More Native Orchids…Whorled Pogonia

There are about thirty native orchids in Georgia and we actually have a few in the woods surrounding my subdivision in north Bartow County. If you read several of my previous posts, and you should, you may remember that one way to tell orchids apart is by their leaf arrangement. Several do not show any leaves when they are blooming; a few have one or two leaves on their stems; and, others have very distinctive leaf patterns or arrangements. Such is the topic of this article – the Whorled Pogonia. There are two varieties – the Large Whorled Pogonia – Isotria verticillata – and the Small Whorled Pogonia – Isotria Medeoloides. Both are uncommon in Georgia and the small one is actually on the endangered plant list.

Usually five whorled leaves – sometimes 4 and up to seven Maroon stem and very large maroon sepals.

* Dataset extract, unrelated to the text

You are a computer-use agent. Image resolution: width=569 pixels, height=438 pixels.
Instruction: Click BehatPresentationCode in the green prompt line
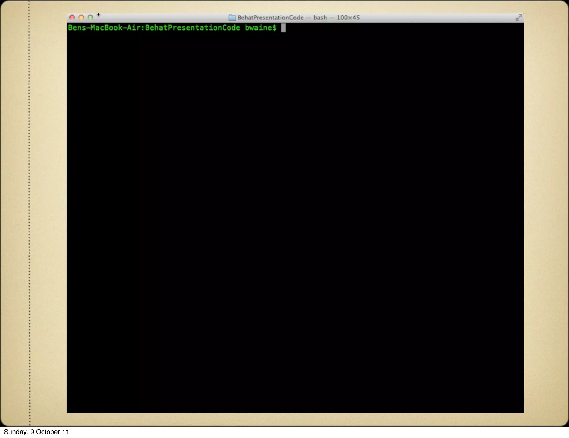192,28
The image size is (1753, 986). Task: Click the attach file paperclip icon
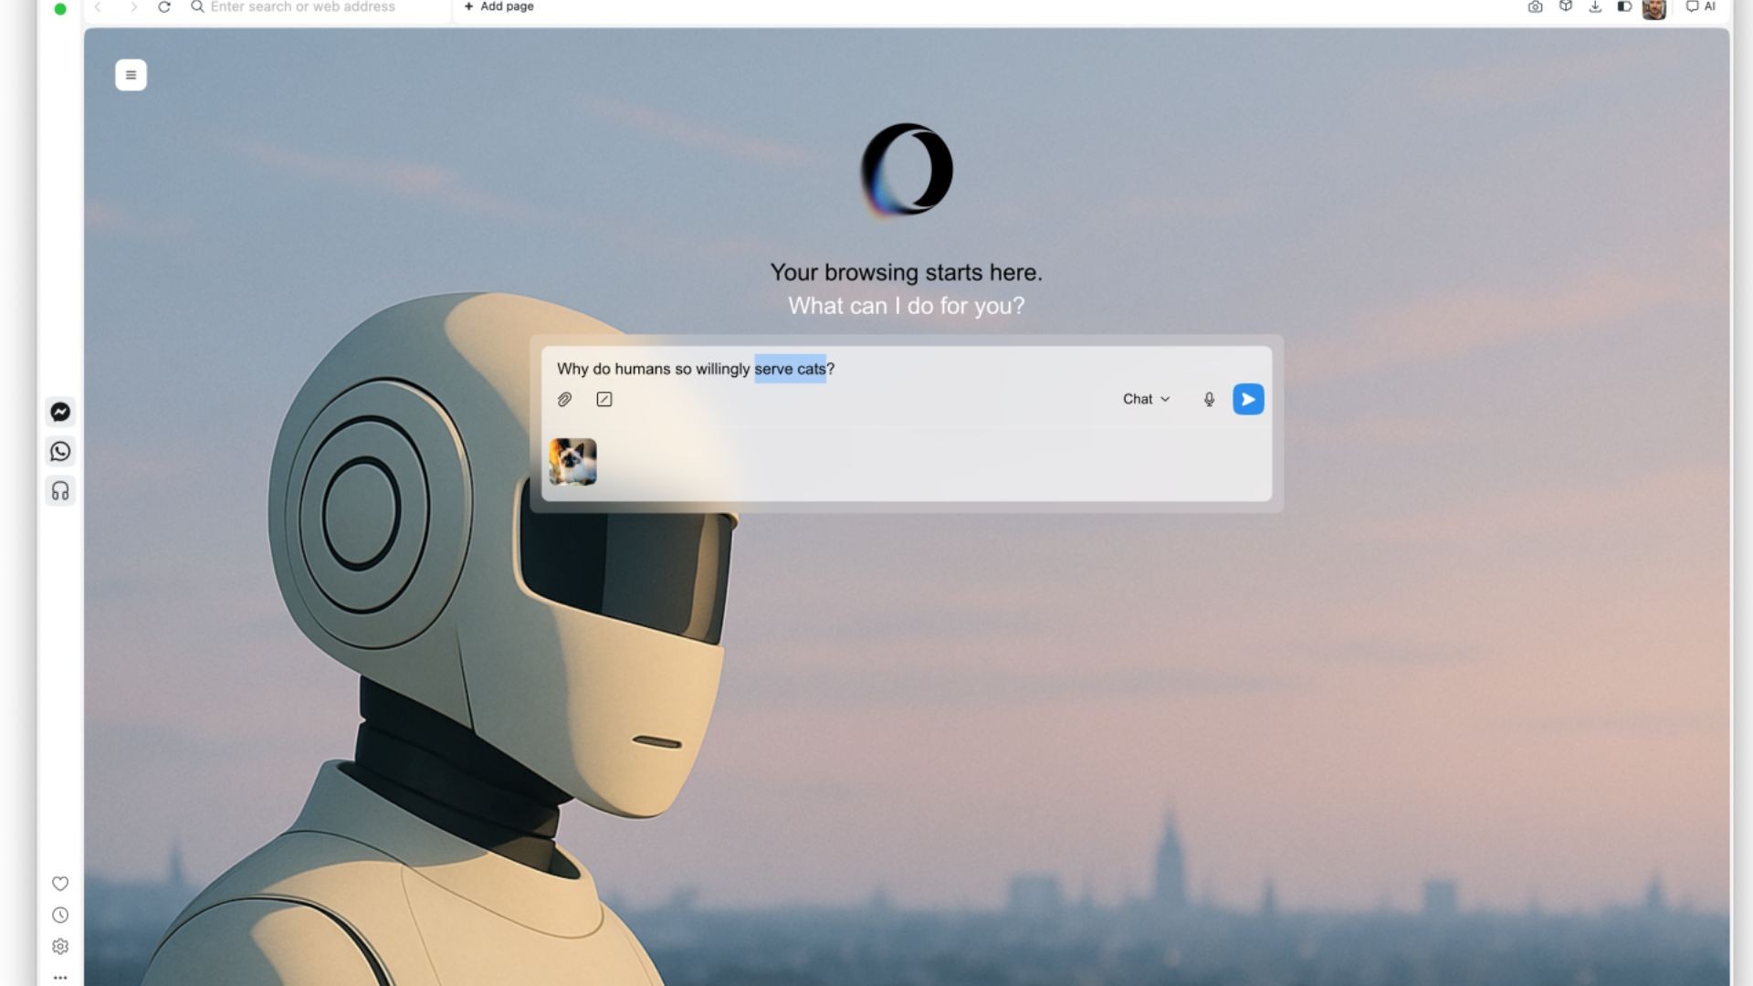coord(564,399)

Isotria verticillata, commonly called Large Whorled Pogonia, is found throughout the central and eastern United States, from Texas to Maine, and in Ontario. It has a purplish brown stem and 5 leaves which form a whorled ring around the upper part of the stem. The leaves are green on the upper surface, and occasionally greyish blue or green on the bottom surface. It produces 1-2 flowers with purple-brown sepals, yellowish green petals, and a yellow-green to white labellum, which is often striped with purple. It can be distinguished from I. medeoloides by its larger size and its purple, instead of green, sepals. It is known to form extensive clonal groups and can be found in mesic to dry forests and woodlands, and occasionally in bogs

The Small Whorled Pogonia has the same leaf arrangement but there is no hint of maroon on stems or sepals – also sepals are much smaller. It is very rare in Georgia.
The blossom of the rare Small Whorled Pogonia Orchid is yellowish-green with no hint of purple or maroon.
on the Large Whorled Pogonia Orchid, the long sepals are tinged in maroon. Note that the white Labellum (insect Landing Strip) has purple tinges also. Now you can easily tell them apart.
The Rose Pogonia can occasionally be found in Georgia. It does not have whorled leaves and has a distinctive fringed labellum with a touch of yellow.
A large colony of Large Whorled Pogonia in the north Georgia mountains. Imagine what a great find this would be if they were blooming!
Not all whorled leaves are Pogonia Orchids as this Whorled Loosestrife demonstrates.